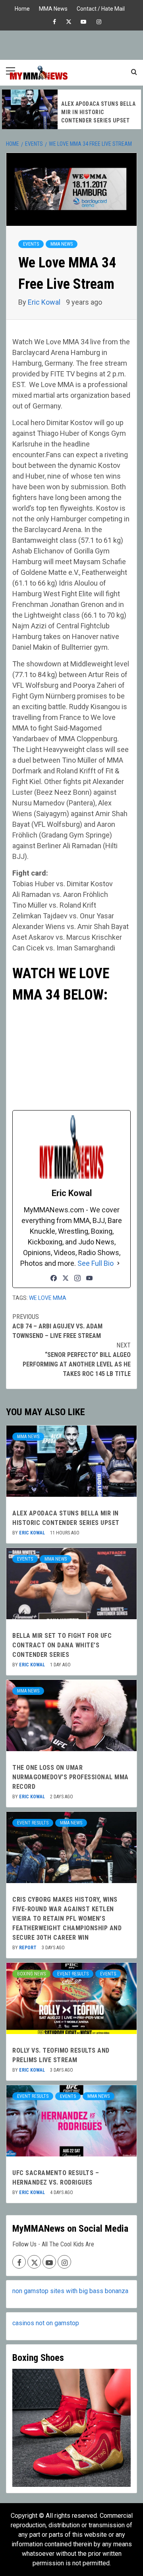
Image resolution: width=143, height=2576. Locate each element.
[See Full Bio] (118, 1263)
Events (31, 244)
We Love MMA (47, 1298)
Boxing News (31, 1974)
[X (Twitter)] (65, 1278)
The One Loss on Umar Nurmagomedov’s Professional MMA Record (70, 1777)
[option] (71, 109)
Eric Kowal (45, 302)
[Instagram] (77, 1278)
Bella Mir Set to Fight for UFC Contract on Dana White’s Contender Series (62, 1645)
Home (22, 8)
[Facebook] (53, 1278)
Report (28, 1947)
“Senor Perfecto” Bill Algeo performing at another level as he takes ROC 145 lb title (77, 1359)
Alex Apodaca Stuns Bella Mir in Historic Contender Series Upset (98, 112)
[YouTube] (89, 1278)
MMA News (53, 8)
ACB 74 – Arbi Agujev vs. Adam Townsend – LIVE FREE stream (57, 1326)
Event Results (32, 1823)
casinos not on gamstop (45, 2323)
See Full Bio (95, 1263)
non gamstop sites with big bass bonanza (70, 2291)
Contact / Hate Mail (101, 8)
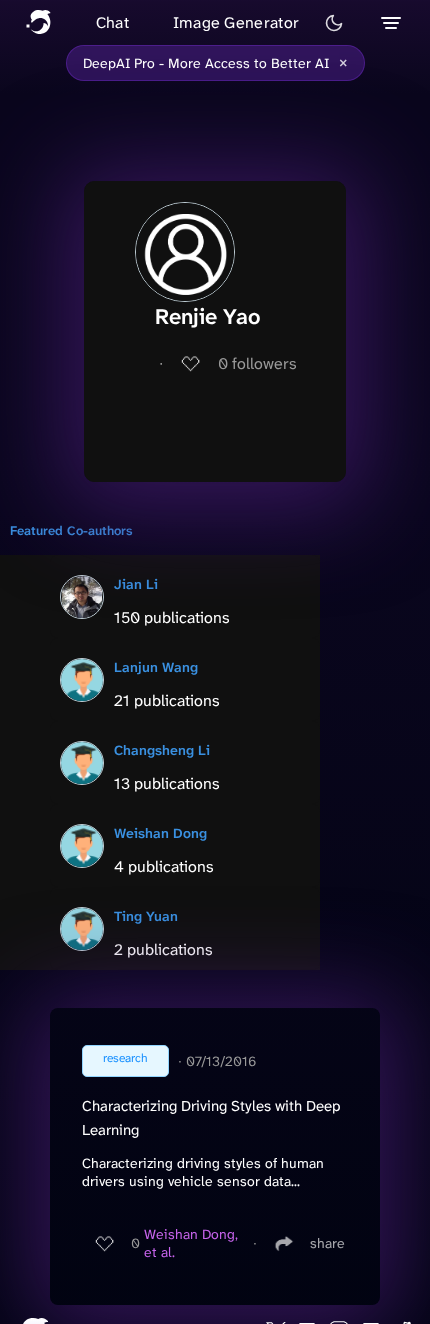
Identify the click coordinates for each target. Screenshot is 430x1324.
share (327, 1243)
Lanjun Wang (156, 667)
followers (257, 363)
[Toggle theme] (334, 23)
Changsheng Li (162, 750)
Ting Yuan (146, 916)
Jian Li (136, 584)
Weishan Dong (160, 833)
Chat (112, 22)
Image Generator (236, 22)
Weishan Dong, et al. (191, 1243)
────────
**WHAT THE EXERCISE ASKS:**
The required answer is each line of the entries containing the string "gamstop".

**TASK RESULT:**
casinos not on gamstop (45, 2323)
non gamstop sites with big bass bonanza (70, 2291)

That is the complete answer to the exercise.